* TASK DIRECTIONS *
How many lines in the material below contain the string "screenshot", with case counting? Give only the number.

▼▼▼

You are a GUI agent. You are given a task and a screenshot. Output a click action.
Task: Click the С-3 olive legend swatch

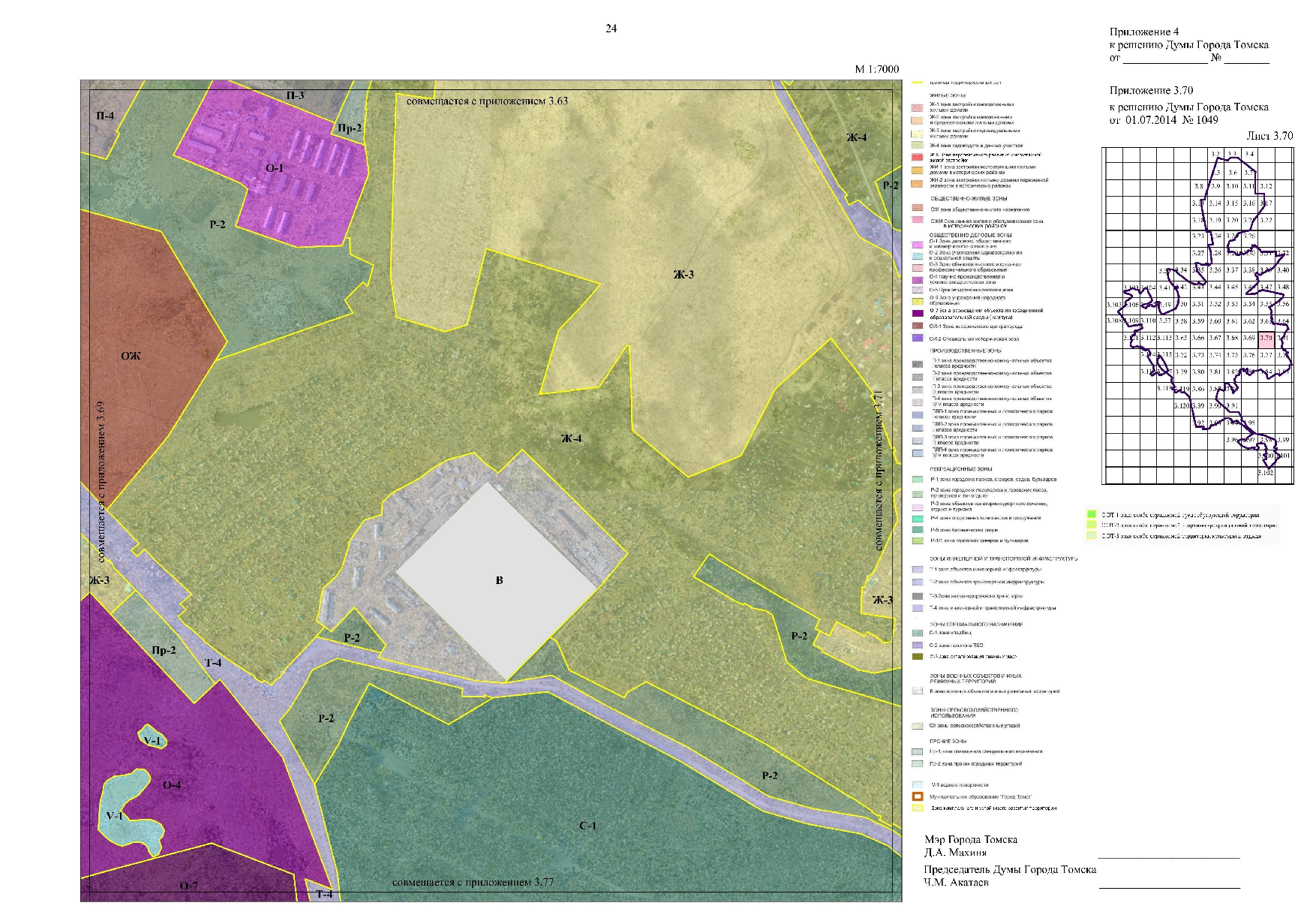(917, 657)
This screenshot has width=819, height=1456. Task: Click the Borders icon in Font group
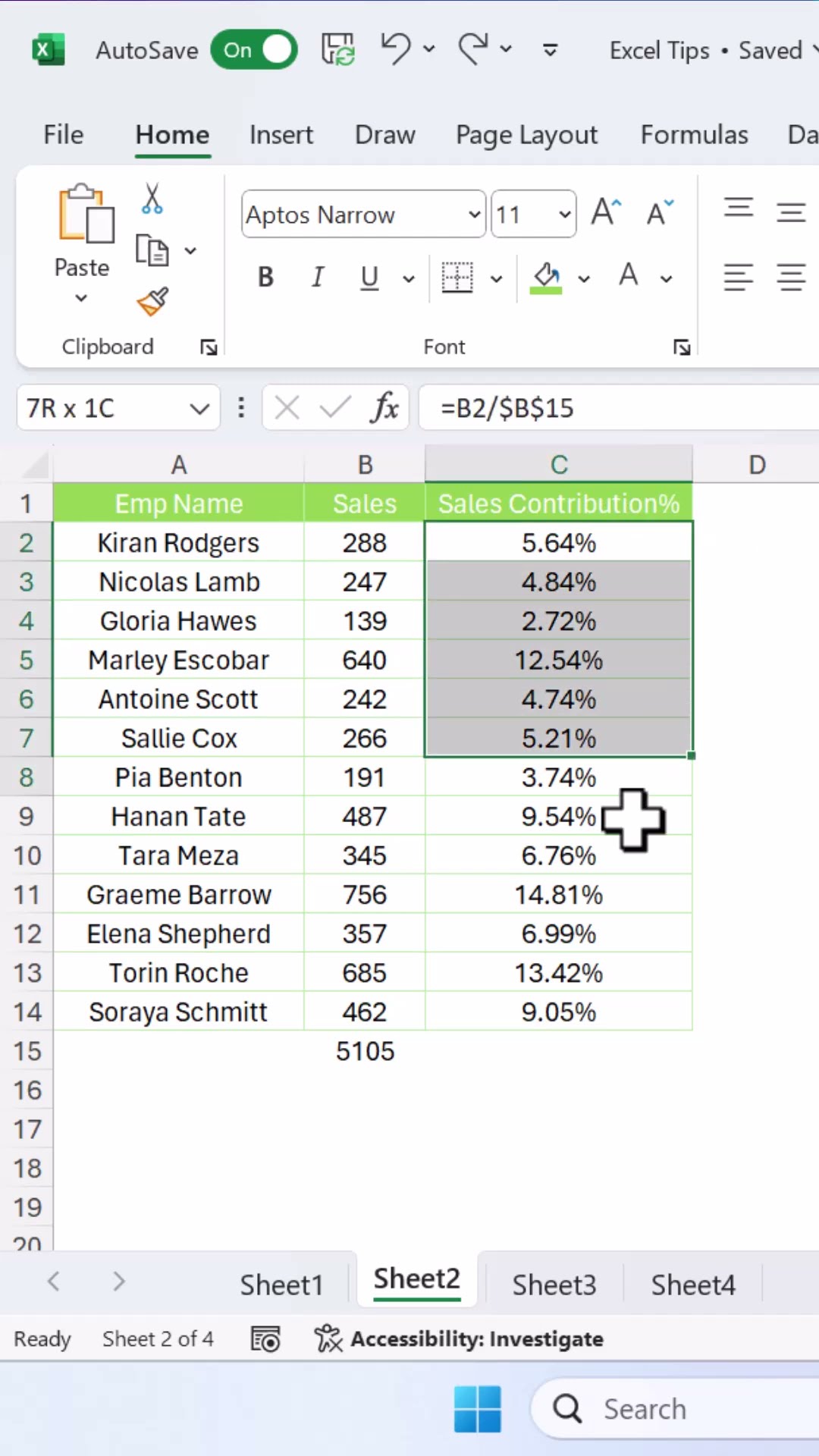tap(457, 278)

▲▲▲

* SOLUTION TO THE PROBLEM *
2